• EXERCISE: Please repeat exactly the lines from the one containing "You are a computer-use" to the end of the entries below, both included, and omit all pictures.

• MATERIAL SHOWN:

Segment Open

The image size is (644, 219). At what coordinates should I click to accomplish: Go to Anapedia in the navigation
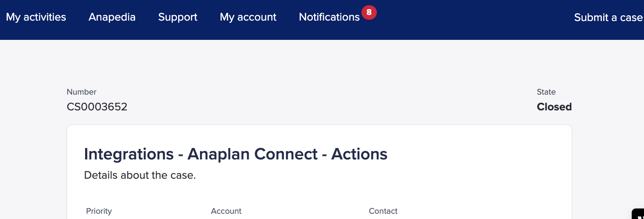coord(112,17)
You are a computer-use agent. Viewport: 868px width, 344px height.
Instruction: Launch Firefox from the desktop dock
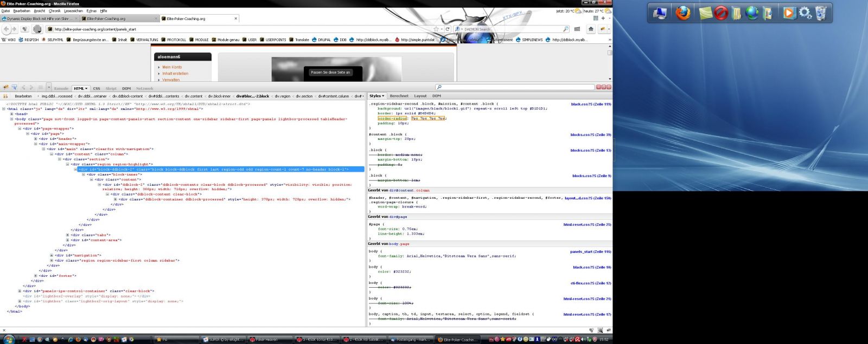[683, 12]
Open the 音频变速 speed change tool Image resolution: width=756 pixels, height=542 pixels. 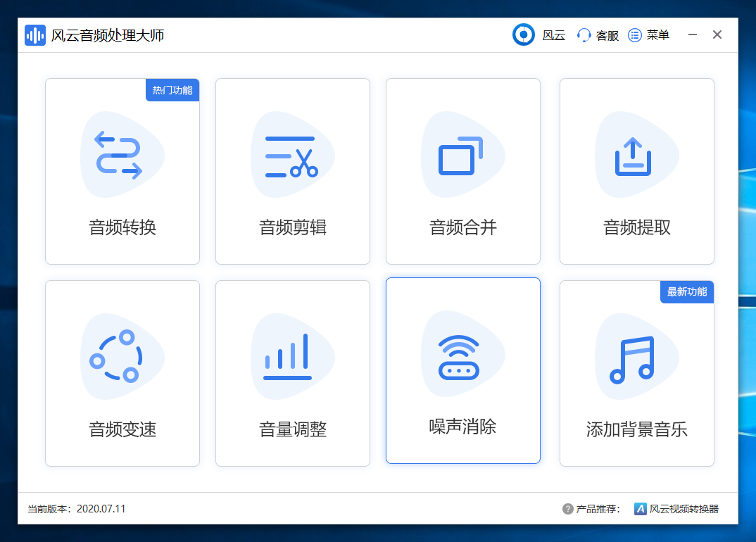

Segment Closed

• TASK ANSWER:
You are a computer-use agent. Viewport: 868px width, 344px height.
Instruction: Launch Firefox from the desktop dock
[683, 12]
Open the 音频变速 speed change tool Image resolution: width=756 pixels, height=542 pixels. 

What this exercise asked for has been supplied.